Tools & MCP
HiveMind OS comes loaded with built-in tools — and can connect to virtually any external service through the Model Context Protocol (MCP).
Built-in Tools
Every HiveMind OS installation ships with a rich set of tools the agent can call to get things done:
| Category (prefix) | What It Does | |
|---|---|---|
| 📁 | filesystem.* | Read, write, list, search, and glob files on your machine |
| 💻 | shell.* | Execute commands in a sandboxed environment with configurable approval |
| ⚙️ | core.* | Core agent operations and internal utilities |
| 🧠 | knowledge.* | Query, create, and update nodes in the knowledge graph |
| 🌐 | http.* | Fetch URLs and make HTTP requests |
| 📝 | json.* | JSON parsing, querying, and transforms |
| 🔢 | math.* | Mathematical operations and calculations |
| 🕐 | datetime.* | Date and time utilities |
| 🔄 | process.* | Process management and execution |
| ⚡ | workflow.* | Workflow orchestration and management |
| 💬 | comm.* | Communication and notifications |
| 📅 | calendar.* | Calendar access and scheduling |
| 👤 | contacts.* | Contact management |
| 💾 | drive.* | Drive and storage access |
| 🔌 | connector.* | External service connectors |
These tools are always available — no setup required. The agent calls them automatically as part of its agentic loop.
What Is MCP?
MCP in Plain English
Model Context Protocol is an open standard for connecting AI agents to external tools and data sources. Think of it as USB ports for your AI — plug in any compatible server and the agent instantly gains new capabilities, from browsing GitHub repos to querying databases.

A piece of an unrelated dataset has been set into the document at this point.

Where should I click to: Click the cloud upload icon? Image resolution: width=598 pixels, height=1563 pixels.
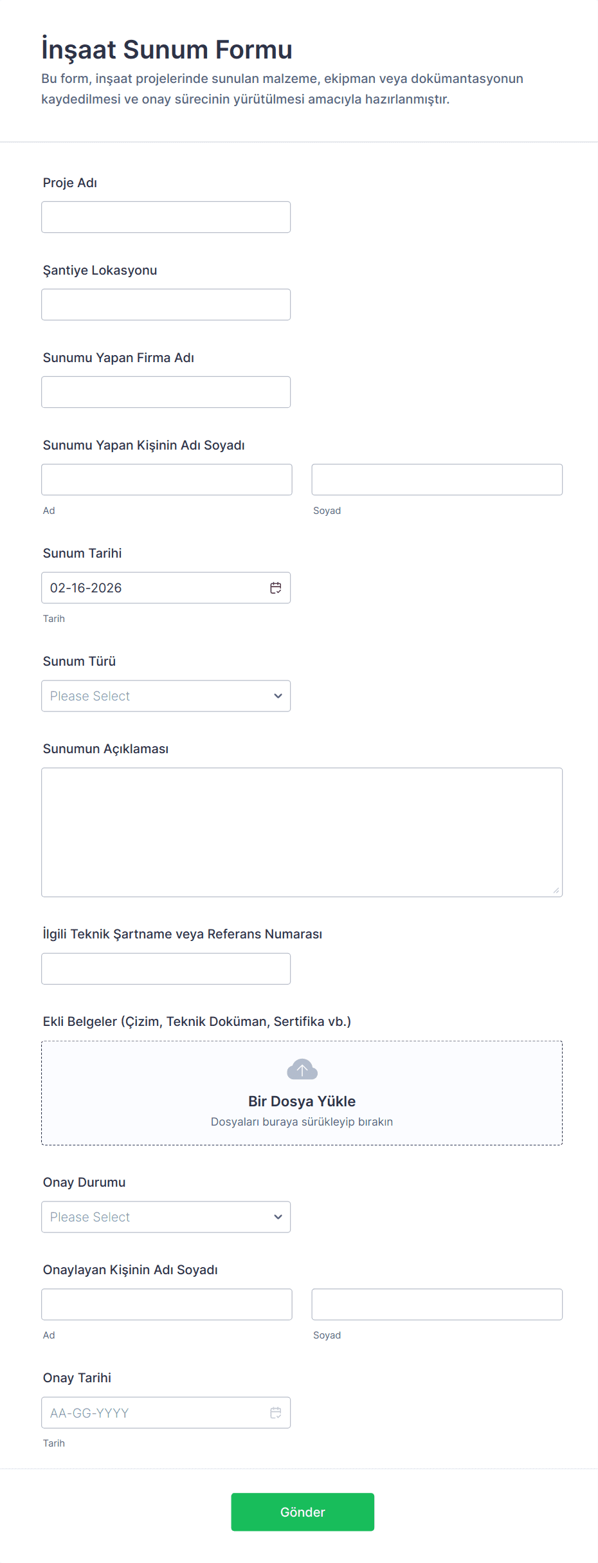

MCP servers communicate over two transport types:
- stdio — runs as a local process on your machine (fast, private)
- SSE / Streamable HTTP — connects to a remote server over HTTP (great for shared corporate tools)

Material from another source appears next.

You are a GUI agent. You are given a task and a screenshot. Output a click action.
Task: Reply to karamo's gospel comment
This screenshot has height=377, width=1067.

When you connect an MCP server, HiveMind OS automatically discovers its tools, resources, and prompts. They become first-class actions the agent can use — just like built-in tools.
Adding an MCP Server
- Open Settings → MCP Servers → Add
- Choose a transport type (stdio for local, HTTP for remote)

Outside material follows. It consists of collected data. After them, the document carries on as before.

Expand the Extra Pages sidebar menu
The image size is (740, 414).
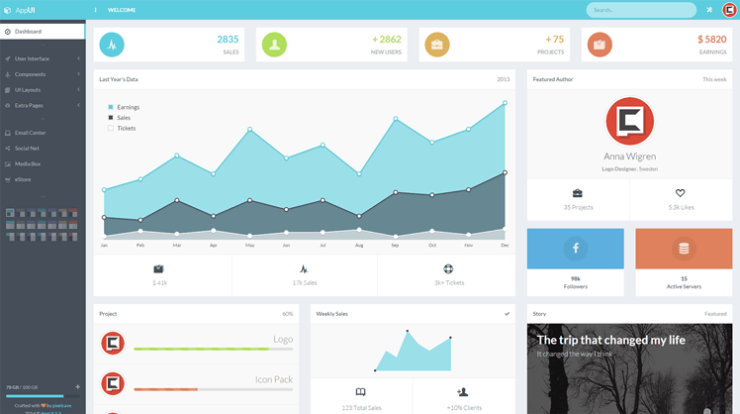pyautogui.click(x=42, y=105)
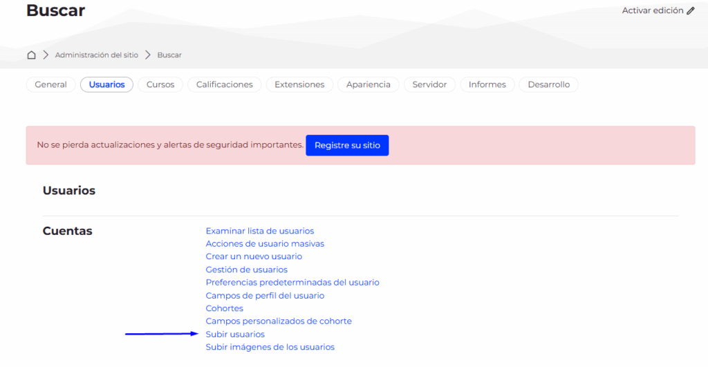Open Examinar lista de usuarios link

pyautogui.click(x=259, y=231)

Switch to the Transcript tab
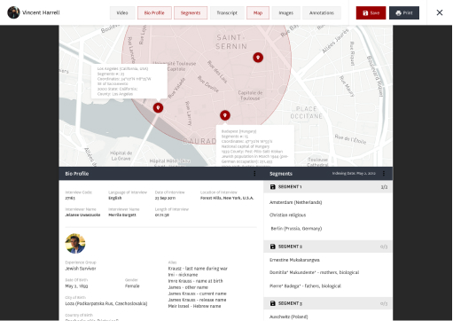coord(227,13)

- Fill in the connection details and save
Here's an example configuration that adds three MCP servers:
mcp_servers:
- id: filesystem
transport: stdio
command: npx @modelcontextprotocol/server-filesystem /Users/me/projects
channel_class: local-only
- id: github
transport: stdio
command: npx @modelcontextprotocol/server-github
env:
GITHUB_TOKEN: env:GITHUB_TOKEN
channel_class: internal
- id: corporate-kb
transport: streamable-http
url: https://internal.corp/mcp
headers:
Authorization: "Bearer ${CORP_TOKEN}"
channel_class: internalPopular MCP Servers to Try
- GitHub — manage repos, PRs, and issues directly from conversation
- Filesystem — enhanced file browsing with directory trees and search
- Brave Search — web search without leaving HiveMind OS
- Postgres / SQLite — query your databases in natural language
- Slack — read and send messages across your workspace
Browse the full directory at MCP Servers Directory.
Tool Approval Policies
Not every tool should run without oversight. HiveMind OS lets you set a policy for each tool:
| Policy | Behaviour |
|---|---|
| Auto | Tool runs immediately without asking — best for trusted, read-only tools |
| Ask | Prompts you for confirmation before running (default for new tools) |
| Deny | Tool is blocked entirely — it won't appear in the agent's available actions |
You can configure these per-tool in your agentic loop config:
tool_policy:
auto_approve:
- filesystem.read
- github.get_issue
require_confirmation:
- filesystem.write
- github.create_pr
deny:
- shell.executeChannel Classification on Tools
MCP servers get a channel classification level just like providers. The same data-classification rules apply: the agent will never send CONFIDENTIAL data to a server classified as public.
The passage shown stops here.